Auch dieser Aufbau ist komplizierter. Der Fotograf ist im Auge sichtbar. Die Lichtquelle hinter ihm ist im Vergleich zu den anderen Lichtern viel geringer, sodaß es vielleicht keine aktive Lichtquelle ist, sondern vielleicht nur ein Fenster. Bei den hellen Lichtpunkten bin ich mir auch nicht sicher, was als Lichtformer genutzt wurde.

So, nun dürft ihr mitraten. Bei diesem Foto stehe ich vor einem Rätsel. Die Form sieht einzeln stark nach einem Ringblitz aus, aber so viele? In dieser Anordnung? Auch die Intensität der Lichtquellen ist in der unteren Reihe unterschiedlich und scheint noch mal reflektiert zu werden. Was für Licht könnte der Fotograf benutzt haben?

Zur Abwechslung noch mal was Leichtes: Hier wurde ein Ringblitz direkt von vorne genommen. Der sorgtebenfalls für eine schattenfreie Ausleuchtung mit einem speziellen Look, weil die Lichtstärke nach hinten schnell abnimmt.

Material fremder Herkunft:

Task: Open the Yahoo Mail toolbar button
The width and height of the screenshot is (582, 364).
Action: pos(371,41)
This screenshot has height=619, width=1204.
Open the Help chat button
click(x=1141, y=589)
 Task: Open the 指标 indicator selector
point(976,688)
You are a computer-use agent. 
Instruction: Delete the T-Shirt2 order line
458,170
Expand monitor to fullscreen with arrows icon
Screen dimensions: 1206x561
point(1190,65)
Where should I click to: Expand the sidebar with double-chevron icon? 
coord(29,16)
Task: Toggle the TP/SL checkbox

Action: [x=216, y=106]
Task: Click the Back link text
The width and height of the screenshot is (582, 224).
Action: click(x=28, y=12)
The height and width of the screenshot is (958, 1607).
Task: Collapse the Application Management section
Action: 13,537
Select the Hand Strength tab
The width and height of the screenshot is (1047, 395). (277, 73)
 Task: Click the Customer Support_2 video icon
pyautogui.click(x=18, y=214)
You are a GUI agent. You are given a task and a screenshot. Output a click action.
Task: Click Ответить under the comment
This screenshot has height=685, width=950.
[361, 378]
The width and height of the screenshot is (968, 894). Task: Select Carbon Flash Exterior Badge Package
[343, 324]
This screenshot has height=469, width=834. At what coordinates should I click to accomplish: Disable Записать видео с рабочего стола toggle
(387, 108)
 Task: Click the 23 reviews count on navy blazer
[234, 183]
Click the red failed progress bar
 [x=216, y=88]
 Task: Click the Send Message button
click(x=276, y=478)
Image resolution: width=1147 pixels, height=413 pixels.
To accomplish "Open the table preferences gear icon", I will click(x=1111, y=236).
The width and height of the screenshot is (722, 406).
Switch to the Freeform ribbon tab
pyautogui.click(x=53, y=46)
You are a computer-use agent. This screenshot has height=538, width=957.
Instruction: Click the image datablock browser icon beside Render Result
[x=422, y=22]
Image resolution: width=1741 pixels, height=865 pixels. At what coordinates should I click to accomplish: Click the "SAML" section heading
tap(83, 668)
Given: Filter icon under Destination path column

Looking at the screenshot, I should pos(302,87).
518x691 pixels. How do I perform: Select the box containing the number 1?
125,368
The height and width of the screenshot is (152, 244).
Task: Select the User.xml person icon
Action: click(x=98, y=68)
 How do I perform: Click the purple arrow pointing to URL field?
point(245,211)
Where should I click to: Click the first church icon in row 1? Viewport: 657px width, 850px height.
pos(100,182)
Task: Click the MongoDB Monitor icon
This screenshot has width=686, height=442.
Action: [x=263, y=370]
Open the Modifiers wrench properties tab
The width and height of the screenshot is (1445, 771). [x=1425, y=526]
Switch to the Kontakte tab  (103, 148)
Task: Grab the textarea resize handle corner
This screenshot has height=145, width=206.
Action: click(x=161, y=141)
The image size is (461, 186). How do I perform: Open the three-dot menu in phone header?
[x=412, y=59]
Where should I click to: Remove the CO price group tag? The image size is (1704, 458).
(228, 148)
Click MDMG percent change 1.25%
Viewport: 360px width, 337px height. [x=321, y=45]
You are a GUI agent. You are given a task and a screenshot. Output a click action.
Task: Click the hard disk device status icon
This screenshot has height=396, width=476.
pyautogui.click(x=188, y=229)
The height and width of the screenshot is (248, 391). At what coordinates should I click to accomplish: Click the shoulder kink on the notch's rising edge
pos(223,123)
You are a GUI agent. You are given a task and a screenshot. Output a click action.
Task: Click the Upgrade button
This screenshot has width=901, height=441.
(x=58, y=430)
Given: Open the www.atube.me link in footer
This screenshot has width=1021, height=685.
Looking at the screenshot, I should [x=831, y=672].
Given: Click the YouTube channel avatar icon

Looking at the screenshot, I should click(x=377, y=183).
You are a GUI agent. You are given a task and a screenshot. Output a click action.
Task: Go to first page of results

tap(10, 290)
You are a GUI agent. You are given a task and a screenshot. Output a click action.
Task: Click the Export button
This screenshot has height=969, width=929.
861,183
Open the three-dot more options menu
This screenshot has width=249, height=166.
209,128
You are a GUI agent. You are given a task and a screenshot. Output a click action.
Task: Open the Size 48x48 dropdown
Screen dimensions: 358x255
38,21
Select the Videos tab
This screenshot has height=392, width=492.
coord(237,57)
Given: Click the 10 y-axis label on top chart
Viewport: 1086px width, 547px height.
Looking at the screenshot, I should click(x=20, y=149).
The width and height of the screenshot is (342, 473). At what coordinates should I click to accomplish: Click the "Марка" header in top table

Bei Portraits mit Sonnenbrillen werden auch gerne Ringblitze genutzt wegen der coolen Form der Reflexion. Das sieht dann zum Beispiel wie oben aus.
3. Zuschauen und Fragen
Eine weitere, oft ignorierte Möglichkeit, die Beleuchtung bei Fotos zu lernen, ist Zuschauen. Es gibt genug Workshops, Seminare, Präsentationen, Live-Shootings und mehr, wo man Fotografen bei der Arbeit zuschauen kann. Ich hatte letzte Woche die Ehre, Joe McNally zuzusehen, wie er nach und nach seine berühmten Blitzorgien aufbaut, inklusive farbigen Gels und einiger Reflektoren.
Wenn das nicht geht, kann man Fotografen auch mal fragen, wie sie ihre Fotos ausleuchten.
Wie habt ihr mehr über Beleuchtung gelernt? Was sind Eure bevorzugten Blitzaufbauten? Gerne mit Beispielfotos oder Skizzen in den Kommentaren.